▸ **What is being asked**:
For the material below, output exactly the span from the line with "Task: Go to the 1996 year link" to the line with "You are a computer-use agent. The width", including both, and nothing besides.

▸ **Records supplied**:
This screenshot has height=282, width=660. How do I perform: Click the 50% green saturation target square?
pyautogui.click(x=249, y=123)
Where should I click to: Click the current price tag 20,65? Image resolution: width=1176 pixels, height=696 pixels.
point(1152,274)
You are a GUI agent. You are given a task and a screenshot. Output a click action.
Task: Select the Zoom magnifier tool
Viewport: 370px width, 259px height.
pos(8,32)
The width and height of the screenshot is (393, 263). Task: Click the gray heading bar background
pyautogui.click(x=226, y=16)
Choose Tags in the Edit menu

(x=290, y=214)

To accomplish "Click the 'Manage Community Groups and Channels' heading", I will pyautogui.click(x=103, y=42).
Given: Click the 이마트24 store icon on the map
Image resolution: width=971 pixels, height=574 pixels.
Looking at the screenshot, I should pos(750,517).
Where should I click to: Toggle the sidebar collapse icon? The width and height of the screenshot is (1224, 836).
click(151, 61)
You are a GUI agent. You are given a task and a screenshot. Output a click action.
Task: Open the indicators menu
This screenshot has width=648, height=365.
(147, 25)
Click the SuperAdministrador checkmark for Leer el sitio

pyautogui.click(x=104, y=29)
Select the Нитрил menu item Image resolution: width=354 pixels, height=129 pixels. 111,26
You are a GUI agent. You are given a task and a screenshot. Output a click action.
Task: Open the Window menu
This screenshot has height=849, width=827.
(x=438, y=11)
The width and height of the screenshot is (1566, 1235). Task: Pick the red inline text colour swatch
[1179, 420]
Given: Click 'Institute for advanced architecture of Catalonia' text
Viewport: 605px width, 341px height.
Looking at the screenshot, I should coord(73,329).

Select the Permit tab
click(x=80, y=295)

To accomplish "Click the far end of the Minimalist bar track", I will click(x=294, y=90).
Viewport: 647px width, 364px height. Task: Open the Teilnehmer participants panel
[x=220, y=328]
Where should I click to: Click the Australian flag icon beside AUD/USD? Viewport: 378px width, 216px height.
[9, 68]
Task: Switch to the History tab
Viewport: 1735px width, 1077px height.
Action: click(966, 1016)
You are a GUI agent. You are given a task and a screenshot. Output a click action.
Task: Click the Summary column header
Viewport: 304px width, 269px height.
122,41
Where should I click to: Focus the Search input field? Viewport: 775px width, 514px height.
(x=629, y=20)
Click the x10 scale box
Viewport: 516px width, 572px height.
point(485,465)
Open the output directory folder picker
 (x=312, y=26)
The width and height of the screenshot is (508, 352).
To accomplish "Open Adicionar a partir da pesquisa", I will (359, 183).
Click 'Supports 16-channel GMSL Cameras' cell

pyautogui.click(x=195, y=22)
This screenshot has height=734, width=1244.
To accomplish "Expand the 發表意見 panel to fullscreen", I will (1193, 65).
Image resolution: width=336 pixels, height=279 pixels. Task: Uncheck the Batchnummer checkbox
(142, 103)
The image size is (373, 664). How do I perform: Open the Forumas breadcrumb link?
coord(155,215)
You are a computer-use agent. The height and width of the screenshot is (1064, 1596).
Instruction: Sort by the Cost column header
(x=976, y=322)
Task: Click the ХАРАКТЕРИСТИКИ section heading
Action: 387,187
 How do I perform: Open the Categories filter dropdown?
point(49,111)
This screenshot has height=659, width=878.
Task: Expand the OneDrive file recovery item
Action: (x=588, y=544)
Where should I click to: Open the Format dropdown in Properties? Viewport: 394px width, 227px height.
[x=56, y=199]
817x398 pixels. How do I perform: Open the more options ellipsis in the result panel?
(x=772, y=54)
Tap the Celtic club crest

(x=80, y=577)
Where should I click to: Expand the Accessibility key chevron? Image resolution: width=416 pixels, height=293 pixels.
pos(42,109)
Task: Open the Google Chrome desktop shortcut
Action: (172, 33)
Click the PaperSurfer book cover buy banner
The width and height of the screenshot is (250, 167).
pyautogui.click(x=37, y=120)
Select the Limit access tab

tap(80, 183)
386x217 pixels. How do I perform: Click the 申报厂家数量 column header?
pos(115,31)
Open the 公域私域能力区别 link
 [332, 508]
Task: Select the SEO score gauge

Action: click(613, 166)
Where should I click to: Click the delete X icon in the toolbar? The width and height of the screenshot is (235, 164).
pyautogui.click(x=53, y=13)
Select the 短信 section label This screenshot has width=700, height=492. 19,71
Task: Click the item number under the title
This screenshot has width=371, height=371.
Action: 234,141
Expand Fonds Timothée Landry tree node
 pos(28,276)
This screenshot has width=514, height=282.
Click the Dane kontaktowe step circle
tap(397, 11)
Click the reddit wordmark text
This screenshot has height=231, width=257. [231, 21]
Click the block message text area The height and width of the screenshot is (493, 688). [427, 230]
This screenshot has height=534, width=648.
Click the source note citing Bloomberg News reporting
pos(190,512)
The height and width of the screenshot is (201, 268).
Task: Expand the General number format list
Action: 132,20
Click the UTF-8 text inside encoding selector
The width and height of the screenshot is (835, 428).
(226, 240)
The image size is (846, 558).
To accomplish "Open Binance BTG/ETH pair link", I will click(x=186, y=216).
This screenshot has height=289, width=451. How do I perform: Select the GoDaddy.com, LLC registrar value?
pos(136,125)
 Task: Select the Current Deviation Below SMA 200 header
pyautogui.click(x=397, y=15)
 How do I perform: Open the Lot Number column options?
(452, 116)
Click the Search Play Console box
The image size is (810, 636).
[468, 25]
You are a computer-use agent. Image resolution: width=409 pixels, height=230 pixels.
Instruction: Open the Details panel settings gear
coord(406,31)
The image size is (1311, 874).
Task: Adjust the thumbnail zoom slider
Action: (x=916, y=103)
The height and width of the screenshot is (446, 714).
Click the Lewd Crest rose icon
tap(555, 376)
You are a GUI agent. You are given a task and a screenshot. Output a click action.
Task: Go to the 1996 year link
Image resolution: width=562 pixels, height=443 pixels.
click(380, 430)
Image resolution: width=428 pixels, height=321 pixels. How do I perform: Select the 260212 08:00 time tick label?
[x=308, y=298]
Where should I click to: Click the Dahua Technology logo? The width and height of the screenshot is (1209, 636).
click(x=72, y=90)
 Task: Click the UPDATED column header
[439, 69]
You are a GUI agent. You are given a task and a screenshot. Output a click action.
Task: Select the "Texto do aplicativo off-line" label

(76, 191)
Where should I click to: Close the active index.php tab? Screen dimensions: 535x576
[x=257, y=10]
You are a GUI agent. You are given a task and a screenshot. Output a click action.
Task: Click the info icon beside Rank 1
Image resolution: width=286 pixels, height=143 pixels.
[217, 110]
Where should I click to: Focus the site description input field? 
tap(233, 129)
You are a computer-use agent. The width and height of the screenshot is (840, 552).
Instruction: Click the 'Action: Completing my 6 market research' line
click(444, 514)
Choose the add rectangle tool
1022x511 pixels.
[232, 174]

▸ **Result below**:
Task: Go to the 1996 year link
Image resolution: width=562 pixels, height=443 pixels.
click(380, 430)
Image resolution: width=428 pixels, height=321 pixels. How do I perform: Select the 260212 08:00 time tick label?
[x=308, y=298]
Where should I click to: Click the Dahua Technology logo? The width and height of the screenshot is (1209, 636).
click(x=72, y=90)
 Task: Click the UPDATED column header
[439, 69]
You are a GUI agent. You are given a task and a screenshot. Output a click action.
Task: Select the "Texto do aplicativo off-line" label

(76, 191)
Where should I click to: Close the active index.php tab? Screen dimensions: 535x576
[x=257, y=10]
You are a GUI agent. You are given a task and a screenshot. Output a click action.
Task: Click the info icon beside Rank 1
Image resolution: width=286 pixels, height=143 pixels.
[217, 110]
Where should I click to: Focus the site description input field? 
tap(233, 129)
You are a computer-use agent. The width and height of the screenshot is (840, 552).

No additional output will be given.